Sorry, completely missed this question somehow, Great answer Paul!

Hi @ptpaterson , Thank you very much for the response. Even i tried to convert string to chars, I am unable to succeed.

@databrecht Is there anyway, can we convert string to characterArray ?

We don’t have such a function out-of-the-box at this point.
Best you can do is start with an array of numbers like above, then use SubString to get the char out. I have some things to finish so pseudo-code this time:

str: ... some str....
lengths: [1, 2, 3, 4, 5, 6, 7, 8, 9, 10, 11, 12, 13, 14, 15, 16, 17, 18, 19, 20],
strings: Map(
   Var('lengths'),
   Lambda(['l'], 
      // check if Length(Var('str')) is big enough
      // if so.. Substring(Var('str'), Var('l'), 1)
      // else return null
   )
)

And then, next step of course, Filter out the nulls with Filter.

That will of course only work for strings that are below the length of that array. We are missing a feature to loop or map for a specific amount of elements.
Something like

Map([0 ... Length(Var('something'))], Lambda(..)) 

would be awesome. but atm we don’t have anything like that yet.
Unless our community comes up with something clever I don’t think I can give you a better solution.

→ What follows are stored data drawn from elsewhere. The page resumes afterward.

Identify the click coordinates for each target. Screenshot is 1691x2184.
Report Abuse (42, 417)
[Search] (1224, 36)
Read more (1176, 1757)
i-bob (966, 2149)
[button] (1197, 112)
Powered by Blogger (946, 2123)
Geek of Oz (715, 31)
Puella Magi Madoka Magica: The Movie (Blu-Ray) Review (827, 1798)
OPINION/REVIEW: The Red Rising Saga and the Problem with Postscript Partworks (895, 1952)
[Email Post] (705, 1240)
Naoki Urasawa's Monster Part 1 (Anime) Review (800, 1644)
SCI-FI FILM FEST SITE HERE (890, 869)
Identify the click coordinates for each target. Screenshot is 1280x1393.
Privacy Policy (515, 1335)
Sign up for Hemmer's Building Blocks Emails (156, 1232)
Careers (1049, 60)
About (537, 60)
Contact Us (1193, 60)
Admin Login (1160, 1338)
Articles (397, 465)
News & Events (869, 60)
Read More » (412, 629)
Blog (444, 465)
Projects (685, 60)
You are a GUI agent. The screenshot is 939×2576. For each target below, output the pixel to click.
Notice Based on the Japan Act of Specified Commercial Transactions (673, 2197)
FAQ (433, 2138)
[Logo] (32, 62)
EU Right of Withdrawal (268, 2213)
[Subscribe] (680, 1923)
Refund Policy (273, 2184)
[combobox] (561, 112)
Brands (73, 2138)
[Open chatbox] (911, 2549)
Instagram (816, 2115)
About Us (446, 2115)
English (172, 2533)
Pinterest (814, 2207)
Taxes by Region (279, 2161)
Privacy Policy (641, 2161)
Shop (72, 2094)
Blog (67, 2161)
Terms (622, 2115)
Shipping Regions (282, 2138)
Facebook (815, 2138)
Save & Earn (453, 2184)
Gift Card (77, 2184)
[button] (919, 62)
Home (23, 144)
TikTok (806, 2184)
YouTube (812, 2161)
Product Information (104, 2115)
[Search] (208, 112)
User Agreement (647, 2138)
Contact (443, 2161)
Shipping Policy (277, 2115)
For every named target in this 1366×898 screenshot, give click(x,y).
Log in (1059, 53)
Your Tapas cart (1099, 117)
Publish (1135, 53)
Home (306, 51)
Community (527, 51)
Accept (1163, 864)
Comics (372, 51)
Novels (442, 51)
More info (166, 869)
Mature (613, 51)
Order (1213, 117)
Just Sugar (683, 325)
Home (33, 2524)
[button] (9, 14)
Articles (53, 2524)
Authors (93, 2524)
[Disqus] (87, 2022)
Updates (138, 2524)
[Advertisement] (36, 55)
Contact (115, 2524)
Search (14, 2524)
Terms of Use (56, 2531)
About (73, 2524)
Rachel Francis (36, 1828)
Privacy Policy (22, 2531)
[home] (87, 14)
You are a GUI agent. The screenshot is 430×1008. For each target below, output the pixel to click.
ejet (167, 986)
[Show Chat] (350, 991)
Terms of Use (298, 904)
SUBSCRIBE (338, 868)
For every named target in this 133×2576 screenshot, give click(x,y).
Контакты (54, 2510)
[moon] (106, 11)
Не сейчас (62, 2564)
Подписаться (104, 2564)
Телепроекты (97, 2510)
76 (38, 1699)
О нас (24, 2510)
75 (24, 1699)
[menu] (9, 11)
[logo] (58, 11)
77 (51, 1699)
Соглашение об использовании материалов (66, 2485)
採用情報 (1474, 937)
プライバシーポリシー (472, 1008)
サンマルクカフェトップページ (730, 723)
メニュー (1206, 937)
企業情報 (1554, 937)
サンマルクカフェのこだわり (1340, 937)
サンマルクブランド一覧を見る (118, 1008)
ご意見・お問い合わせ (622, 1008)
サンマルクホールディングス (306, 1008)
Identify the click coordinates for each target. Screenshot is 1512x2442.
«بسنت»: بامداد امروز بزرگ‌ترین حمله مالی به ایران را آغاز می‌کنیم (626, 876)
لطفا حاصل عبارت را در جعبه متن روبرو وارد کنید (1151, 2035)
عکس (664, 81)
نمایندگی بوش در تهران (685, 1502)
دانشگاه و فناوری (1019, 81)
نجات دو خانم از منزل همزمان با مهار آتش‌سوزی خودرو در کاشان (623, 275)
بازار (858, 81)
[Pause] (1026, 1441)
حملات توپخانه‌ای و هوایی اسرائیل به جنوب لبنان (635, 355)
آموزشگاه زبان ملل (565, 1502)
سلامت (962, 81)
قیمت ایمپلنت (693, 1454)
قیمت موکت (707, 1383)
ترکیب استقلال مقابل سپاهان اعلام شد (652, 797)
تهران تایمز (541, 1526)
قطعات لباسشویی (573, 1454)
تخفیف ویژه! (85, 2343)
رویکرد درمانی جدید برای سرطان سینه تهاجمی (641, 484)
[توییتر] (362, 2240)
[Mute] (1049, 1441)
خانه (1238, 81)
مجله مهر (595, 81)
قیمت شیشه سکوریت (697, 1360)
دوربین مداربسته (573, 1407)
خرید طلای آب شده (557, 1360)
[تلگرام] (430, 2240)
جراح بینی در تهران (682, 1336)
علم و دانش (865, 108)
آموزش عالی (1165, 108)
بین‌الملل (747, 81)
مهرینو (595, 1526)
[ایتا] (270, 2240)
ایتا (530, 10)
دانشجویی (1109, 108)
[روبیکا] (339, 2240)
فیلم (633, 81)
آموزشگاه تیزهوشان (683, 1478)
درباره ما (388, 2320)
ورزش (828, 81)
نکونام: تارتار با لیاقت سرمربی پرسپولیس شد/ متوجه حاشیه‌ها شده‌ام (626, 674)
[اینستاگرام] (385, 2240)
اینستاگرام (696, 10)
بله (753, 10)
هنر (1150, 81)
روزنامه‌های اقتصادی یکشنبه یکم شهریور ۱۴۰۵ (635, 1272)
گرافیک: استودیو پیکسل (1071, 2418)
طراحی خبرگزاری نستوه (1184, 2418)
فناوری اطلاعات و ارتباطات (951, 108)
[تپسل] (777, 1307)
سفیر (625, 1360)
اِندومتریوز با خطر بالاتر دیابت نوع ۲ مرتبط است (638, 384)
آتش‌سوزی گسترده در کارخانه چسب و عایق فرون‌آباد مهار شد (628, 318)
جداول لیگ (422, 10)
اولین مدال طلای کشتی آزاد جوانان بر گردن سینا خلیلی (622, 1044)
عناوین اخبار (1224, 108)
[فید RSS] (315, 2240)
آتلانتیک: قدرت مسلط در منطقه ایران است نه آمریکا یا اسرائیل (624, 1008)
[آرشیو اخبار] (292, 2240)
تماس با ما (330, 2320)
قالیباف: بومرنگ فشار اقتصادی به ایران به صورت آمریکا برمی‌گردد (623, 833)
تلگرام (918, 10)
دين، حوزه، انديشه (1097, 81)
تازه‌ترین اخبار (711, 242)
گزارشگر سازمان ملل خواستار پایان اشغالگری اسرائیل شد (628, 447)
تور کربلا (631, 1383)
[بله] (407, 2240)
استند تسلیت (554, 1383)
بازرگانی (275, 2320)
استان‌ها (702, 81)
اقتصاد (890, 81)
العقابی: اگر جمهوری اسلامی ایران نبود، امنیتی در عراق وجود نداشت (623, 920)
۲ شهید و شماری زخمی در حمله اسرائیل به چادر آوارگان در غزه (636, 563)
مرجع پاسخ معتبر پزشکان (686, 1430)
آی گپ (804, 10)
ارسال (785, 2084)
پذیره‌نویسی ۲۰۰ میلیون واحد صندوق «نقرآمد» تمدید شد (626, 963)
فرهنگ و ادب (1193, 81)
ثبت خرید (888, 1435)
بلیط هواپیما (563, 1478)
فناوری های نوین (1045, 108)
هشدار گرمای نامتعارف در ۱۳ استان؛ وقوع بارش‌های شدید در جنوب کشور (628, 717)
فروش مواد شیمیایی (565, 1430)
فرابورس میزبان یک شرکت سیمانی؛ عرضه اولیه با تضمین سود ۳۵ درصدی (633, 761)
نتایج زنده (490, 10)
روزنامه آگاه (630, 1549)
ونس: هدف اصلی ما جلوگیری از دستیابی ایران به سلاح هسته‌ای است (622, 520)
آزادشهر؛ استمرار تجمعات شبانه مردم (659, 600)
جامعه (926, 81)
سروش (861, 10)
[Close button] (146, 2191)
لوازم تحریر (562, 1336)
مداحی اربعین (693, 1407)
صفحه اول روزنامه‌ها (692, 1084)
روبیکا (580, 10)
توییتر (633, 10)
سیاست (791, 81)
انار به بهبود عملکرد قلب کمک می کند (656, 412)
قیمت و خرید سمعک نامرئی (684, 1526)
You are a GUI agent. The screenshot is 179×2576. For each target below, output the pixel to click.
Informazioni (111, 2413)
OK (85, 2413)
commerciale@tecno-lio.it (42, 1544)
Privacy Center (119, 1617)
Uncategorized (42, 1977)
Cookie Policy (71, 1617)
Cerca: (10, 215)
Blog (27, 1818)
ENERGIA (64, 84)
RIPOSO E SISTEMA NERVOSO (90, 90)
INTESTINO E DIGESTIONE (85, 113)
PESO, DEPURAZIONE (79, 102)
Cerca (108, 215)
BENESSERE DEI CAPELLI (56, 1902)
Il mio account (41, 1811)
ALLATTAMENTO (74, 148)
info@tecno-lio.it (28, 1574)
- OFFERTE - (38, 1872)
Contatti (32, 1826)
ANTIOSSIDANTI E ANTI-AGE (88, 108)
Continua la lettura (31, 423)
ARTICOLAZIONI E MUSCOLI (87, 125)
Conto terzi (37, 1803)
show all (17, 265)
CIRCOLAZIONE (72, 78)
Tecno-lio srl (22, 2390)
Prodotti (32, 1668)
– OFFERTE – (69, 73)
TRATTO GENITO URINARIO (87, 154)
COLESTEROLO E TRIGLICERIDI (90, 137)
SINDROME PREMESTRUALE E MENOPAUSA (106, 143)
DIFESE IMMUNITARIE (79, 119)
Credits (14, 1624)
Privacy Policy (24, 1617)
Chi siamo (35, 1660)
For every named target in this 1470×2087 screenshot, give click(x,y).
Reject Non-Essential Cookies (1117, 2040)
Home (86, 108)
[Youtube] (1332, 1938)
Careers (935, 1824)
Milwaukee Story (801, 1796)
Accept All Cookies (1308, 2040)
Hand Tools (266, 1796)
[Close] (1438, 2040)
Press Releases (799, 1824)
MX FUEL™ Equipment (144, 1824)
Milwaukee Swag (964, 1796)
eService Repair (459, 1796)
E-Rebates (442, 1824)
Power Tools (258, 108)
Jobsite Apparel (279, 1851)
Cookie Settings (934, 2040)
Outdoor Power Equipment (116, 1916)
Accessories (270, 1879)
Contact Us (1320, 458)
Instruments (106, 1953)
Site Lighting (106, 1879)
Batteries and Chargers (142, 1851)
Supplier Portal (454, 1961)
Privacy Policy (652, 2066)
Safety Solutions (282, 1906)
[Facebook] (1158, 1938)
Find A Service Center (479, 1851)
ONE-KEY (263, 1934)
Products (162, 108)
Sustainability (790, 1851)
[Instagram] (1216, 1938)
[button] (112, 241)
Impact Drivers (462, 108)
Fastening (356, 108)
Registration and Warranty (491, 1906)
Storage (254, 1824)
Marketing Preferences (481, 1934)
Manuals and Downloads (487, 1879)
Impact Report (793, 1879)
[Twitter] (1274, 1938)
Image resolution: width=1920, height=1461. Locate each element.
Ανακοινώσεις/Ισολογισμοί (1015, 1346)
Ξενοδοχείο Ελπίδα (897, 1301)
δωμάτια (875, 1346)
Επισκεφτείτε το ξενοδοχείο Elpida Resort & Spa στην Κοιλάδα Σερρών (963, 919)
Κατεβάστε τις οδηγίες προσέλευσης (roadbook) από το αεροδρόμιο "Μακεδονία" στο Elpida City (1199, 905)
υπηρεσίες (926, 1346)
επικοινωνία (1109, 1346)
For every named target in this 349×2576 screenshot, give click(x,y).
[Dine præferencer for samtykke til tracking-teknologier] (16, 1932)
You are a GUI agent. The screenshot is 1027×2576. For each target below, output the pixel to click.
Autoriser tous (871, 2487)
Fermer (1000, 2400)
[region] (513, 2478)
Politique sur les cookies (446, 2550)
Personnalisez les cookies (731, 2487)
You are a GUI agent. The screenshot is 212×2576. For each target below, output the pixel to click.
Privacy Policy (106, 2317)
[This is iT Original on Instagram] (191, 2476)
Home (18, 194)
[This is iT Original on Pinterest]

You can use NGram to get a character array, right? NGram('hello world', 1, 1) => ['h','e','l','l','o',' ','w','o','r','l','d']

Re: mapping a specific number of elements, I found a way to do it:

First, Space(n) gives you a string containing n spaces.
Second, NGram(s, 1, 1) gives you a character array (array of n items).
Finally, you can Map() or Reduce() over this character array to repeat a lambda n times.